Żeby uzmysłowić wam pewną jednak absurdalność tej inicjatywy, to napiszę tu, że równie dobrze moglibyśmy dziękować powiedzmy listonoszem, a nawet wysyłać im kartki, za to, że roznoszą pocztę, mimo – tu taka drobna dygresja i uszczypliwość – że robią to zazwyczaj niechlujnie. Zwłaszcza w okresie przedświątecznym (ostatnio w Polsce co drugi dzień to prawie święto), byłoby to uzasadnione, bo wtedy stykają się oni najprawdopodobniej z prawdziwą inwazją listów, kartek i przesyłek, a mimo tego nie poddają się, tylko dzielnie walczą.
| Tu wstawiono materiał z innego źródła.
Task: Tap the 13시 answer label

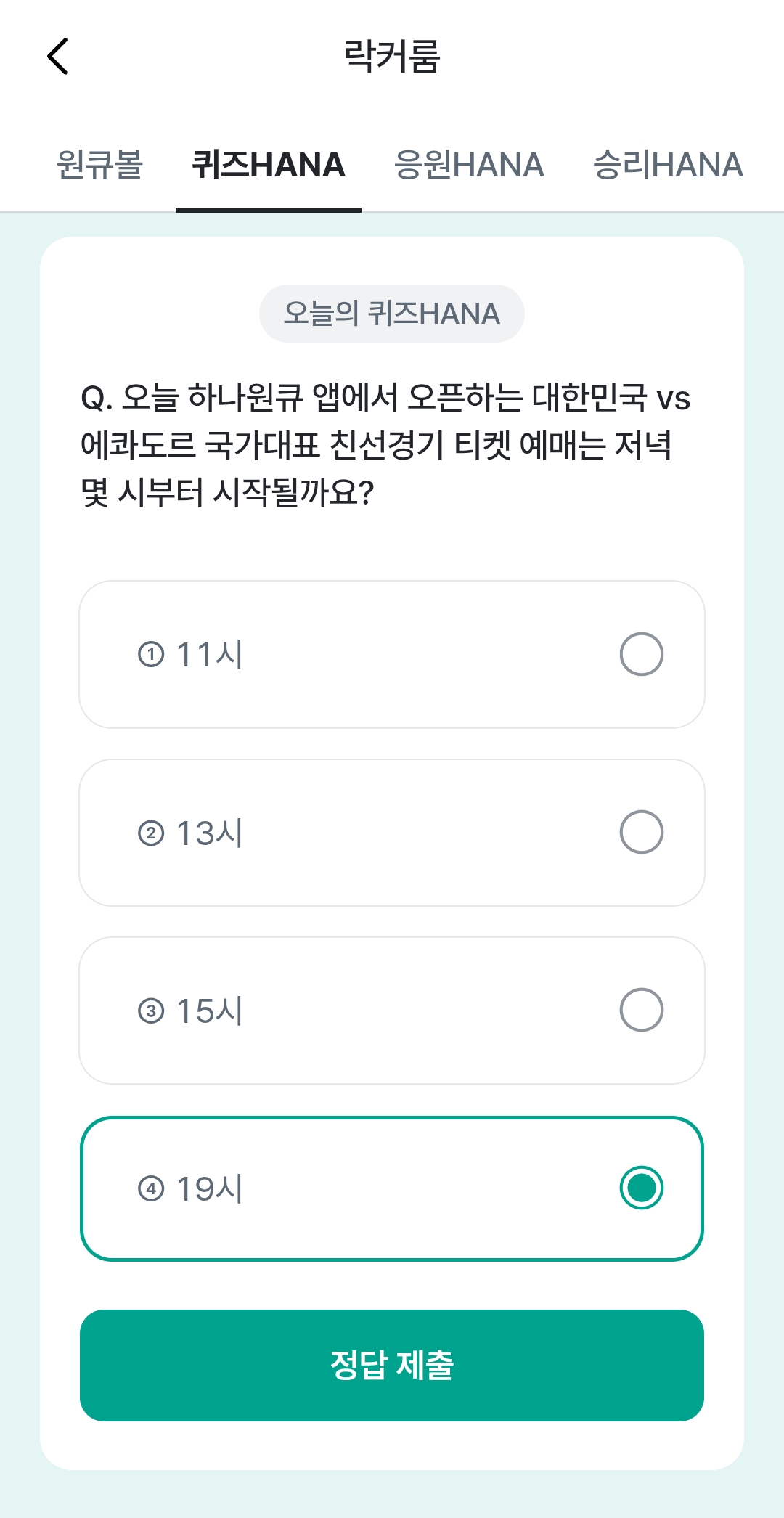Action: click(x=210, y=833)
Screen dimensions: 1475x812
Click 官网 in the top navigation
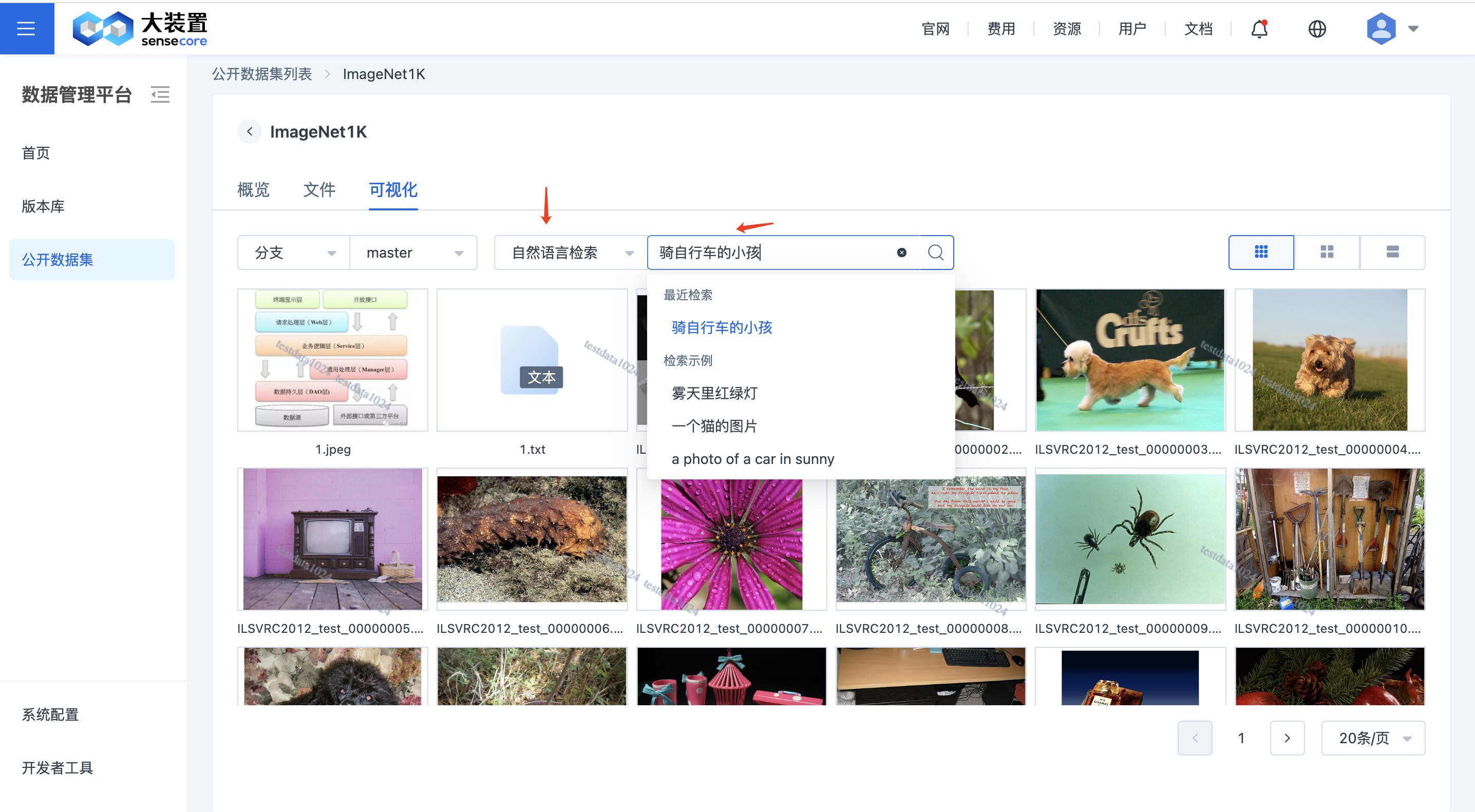coord(935,29)
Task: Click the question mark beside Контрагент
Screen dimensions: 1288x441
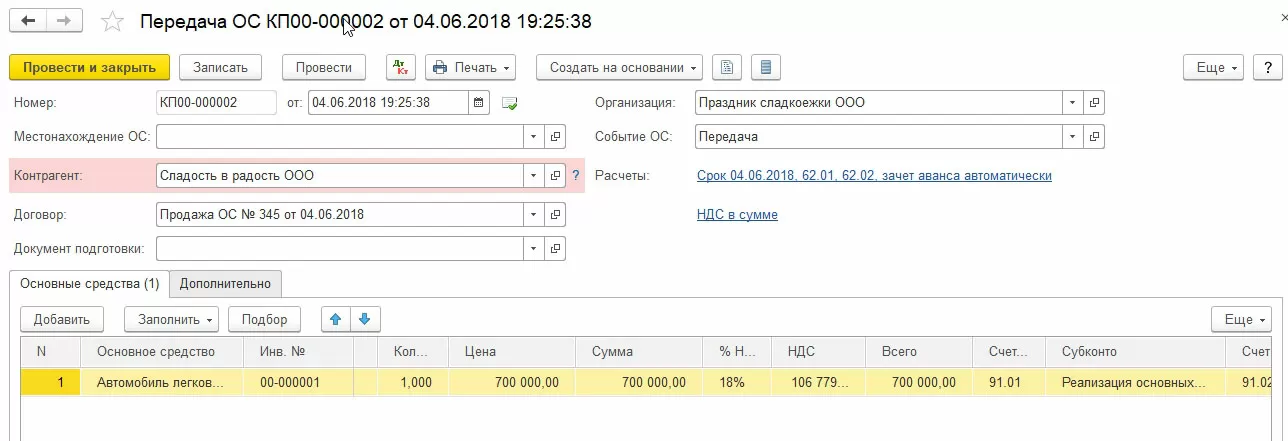Action: tap(575, 176)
❗️”To oni co rano wstają z łóżek, nie wiedząc co ich czeka tego dnia – czy zobaczą znów do granic możliwości wypełnioną torbę, czy pisowski namiestnik z zarządu będzie straszył ich kolejną obniżką płac (brak podwyżki przy potężnej inflacji jest obniżką), czy złośliwy lokator wpuści ich na klatkę a jego sąsiad z naprzeciwka znów tradycyjnie nie poszczuje psem – a może dojdzie do czegoś jeszcze poważniejszego?”
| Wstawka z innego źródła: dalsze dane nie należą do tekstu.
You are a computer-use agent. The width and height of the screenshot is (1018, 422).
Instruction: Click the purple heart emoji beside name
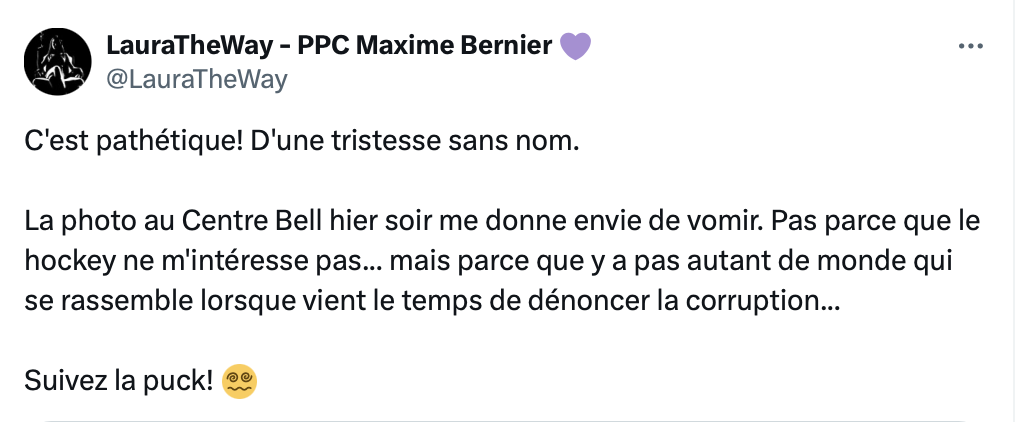(575, 46)
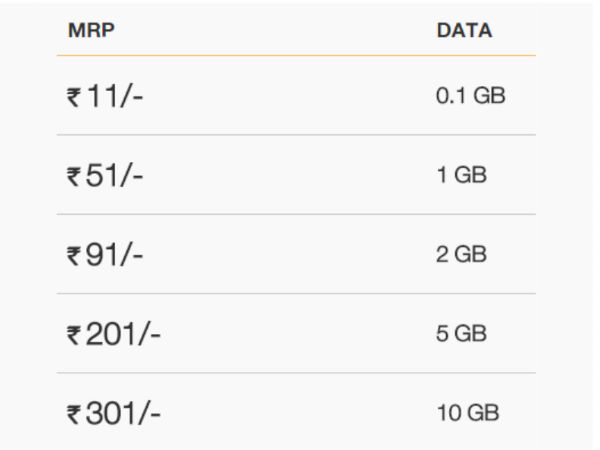Image resolution: width=600 pixels, height=450 pixels.
Task: Click the orange divider line under headers
Action: 296,55
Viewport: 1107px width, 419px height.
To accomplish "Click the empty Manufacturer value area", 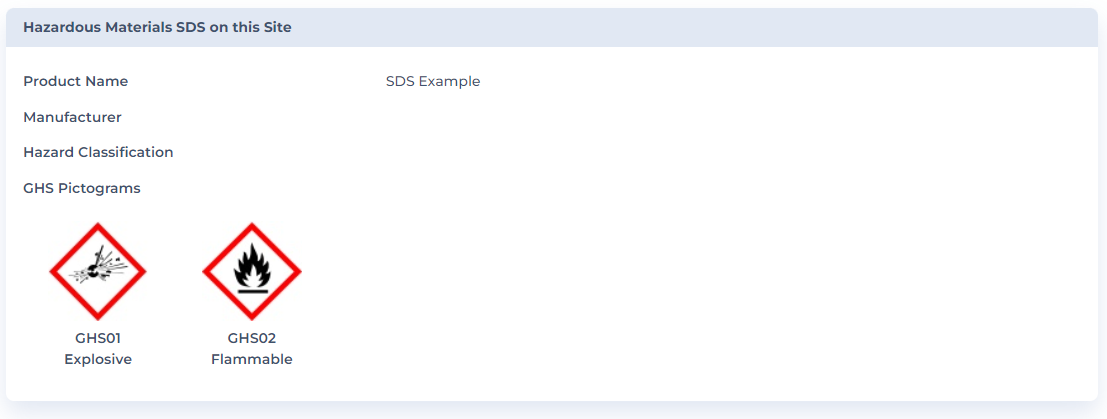I will [433, 117].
Naprawdę życie listonosza nie jest usłane różami, jest pełne niebezpieczeństw a wróg i lokalny element dużo gorszy od statystycznego uchodźcy, czyha za każdym rogiem. Wyślijmy kartkę naszym nieodłącznym bohaterom życia codziennego.
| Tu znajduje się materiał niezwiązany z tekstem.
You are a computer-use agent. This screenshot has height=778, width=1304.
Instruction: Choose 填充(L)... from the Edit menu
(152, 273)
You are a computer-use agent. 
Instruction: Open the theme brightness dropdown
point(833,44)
A ja chciałbym znać autora tego „pomysła”by moc go oskarżyć..l…. o plagiat.
Toz to żywcem zerżnięte z propagandy hitlerowskiej gdzie jeszcze zachęcano by do listu dołączać prezenty
Albo z z sowieckiej propagandy gdzie młodzi pionierzy ,komsomolcy i kobiety w przemyśle masowo takie listy/i prezenty/bocjom wysyłali
A Timur się chwalił ze otoczył opieka ich rodziny
Wiec proszę podać Autora, Autor tego pomysla poszukiwany
PolubieniePolubione przez 1 osoba
Tam zamiast bocjom powinno być bojcom.
PolubieniePolubienie
W 1968r.,w 1 klasie liceum pod dyktando starszej koleżanki z ZMS pisaliśmy listy do żołnierzy, którzy wyprawili się poznawać bliżej Czechosłowację. A później, nie pamiętam dokładnie kiedy, spędzono nas, czyli młodzież, by powitać wracających od sąsiadów owych żołnierzy. Ktoś nie dopatrzył i wyszedł pewien tragiczny zgrzyt, bo wśród wracających żołnierzy, witanych przez rodziny kwiatami, nie było pewnego taty i synek chodził z goździkami, i szukał, i szukał.